The album opens with Liles’ mix of “We Once Walked Upon These Coals,” which amplifies the somatic force of the ambient sections in Hexen’s production; that their recordings can be felt physically during playback is what makes the group so outstanding. On this occasion, lower-end piano bass strings are stabbed up by high-frequency pitches; a chilling synth crawls underneath forbidding creaks congealed with scraping, burning, and hushed voices before distant screams start to pour out of nowhere. The delivery revolves around conjuring atmosphere, setting the scene for a mood dismal and unprecedented, which is why the deep synth works so well alongside the high-register piano keys that complement occasional screech samples and menacing tumult. However, the distant cries suddenly give way to ropey and fumbling guitar chords, which are churned out around a drum pattern of crippling tedium. The effect is devastating, for it completely fractures any impression of character and replaces it with a dollop of beefy, fatheaded riffage. The simplistic and trivial breakdown shatters the illusion so potently that it becomes difficult to engage with the remaining tracks at all. It’s a shame too, because the guitars eventually subside and further somber roiling ensues, though a foul shade of disappointment has been left in its wake.
The following Hexen pieces are powerful, but they don’t quite cut it in comparison to what the group birthed on their most recent albums.
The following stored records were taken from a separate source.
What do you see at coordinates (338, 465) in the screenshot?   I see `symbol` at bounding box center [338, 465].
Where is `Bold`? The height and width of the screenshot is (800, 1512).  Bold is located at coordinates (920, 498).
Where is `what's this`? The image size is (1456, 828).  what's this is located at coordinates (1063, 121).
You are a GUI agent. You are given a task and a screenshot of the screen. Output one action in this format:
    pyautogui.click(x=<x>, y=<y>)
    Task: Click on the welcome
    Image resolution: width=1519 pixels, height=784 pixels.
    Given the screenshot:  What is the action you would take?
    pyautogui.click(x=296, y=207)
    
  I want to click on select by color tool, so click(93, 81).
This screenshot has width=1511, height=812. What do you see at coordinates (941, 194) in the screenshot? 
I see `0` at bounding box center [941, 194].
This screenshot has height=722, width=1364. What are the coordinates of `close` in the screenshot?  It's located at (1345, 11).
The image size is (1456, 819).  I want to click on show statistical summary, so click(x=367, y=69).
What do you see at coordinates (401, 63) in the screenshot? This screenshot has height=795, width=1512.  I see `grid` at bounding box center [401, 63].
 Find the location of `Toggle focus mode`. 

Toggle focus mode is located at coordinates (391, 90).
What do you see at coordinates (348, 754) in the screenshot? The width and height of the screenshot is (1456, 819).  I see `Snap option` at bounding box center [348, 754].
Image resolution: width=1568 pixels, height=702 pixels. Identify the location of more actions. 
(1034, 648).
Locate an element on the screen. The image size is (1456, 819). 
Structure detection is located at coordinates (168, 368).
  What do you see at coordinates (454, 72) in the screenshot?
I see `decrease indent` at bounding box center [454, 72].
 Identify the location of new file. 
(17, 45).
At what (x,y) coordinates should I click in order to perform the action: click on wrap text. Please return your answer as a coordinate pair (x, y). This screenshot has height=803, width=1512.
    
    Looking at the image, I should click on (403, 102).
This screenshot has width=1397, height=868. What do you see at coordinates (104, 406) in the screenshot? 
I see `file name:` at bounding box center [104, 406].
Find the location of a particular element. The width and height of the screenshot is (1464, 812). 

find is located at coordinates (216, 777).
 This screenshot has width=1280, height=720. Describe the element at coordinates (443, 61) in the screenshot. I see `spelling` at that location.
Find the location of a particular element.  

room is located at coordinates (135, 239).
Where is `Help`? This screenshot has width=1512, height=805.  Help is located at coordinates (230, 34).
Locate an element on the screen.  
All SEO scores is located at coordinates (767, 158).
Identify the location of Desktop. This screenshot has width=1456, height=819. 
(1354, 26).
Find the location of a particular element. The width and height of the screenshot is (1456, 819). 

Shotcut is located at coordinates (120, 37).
Whereas the most emotive and meditative number “Selling Light to Lesser Gods” hurls fiery, shredding, and sandblasted vocal pillage that rips itself apart all over the track’s own smattering trajectory, it’s the proceeding remix version that embodies the most intricately crafted segment on the album. Organ keys simmer and rise against choral dirges that create an innate sense of friction, which is unparalleled elsewhere on the record; suspense is built using white noise that gently creeps in before unloading itself as a punishing body of static hiss, drenching the organs that continue to twist beyond it. These moments are indubitably intense, a few minutes that are well worth treasuring, for they soon fall into disarray when someone decides to throw a tantrum: an assortment of objects are smashed up like unwanted porcelain at a broken crockery stall, where cracked and stained tea plates are shattered for a few pence a hit. Once again, any degree of remaining tension seeps away along with the misconceived darkness it purports to; there is nothing intriguing or even interesting about the destruction of kitchen paraphernalia, at least in this context, or the mawkish shrieks that follow. The clumsiness of the score wrecks the aura as opposed to adding value to it, making for a cumbersome blunder and a disdainful metaphor for the entire project.
Not a shred of doubt remains that the collaborators knew what they were getting into here. Hexen express such a serious and determined air within their work, producing some marvelous abstractions as a consequence of their willingness to explore offbeat avenues. Liles, it has to be said, has more of a gimmicky vibe to his discography, though he is still an incredible artist when it comes to assembling gloomy and harrowing electronic scores. Together, though, they have created a reckless shamble, a tiresome and weary co-conspiracy that merely hints at possibilities that were no doubt discussed in bringing the project together. But that’s just it: the collective attributes here are only hinted at before they are left to rot somewhere out back, with a tacky substitute formula residing in place of what could have been.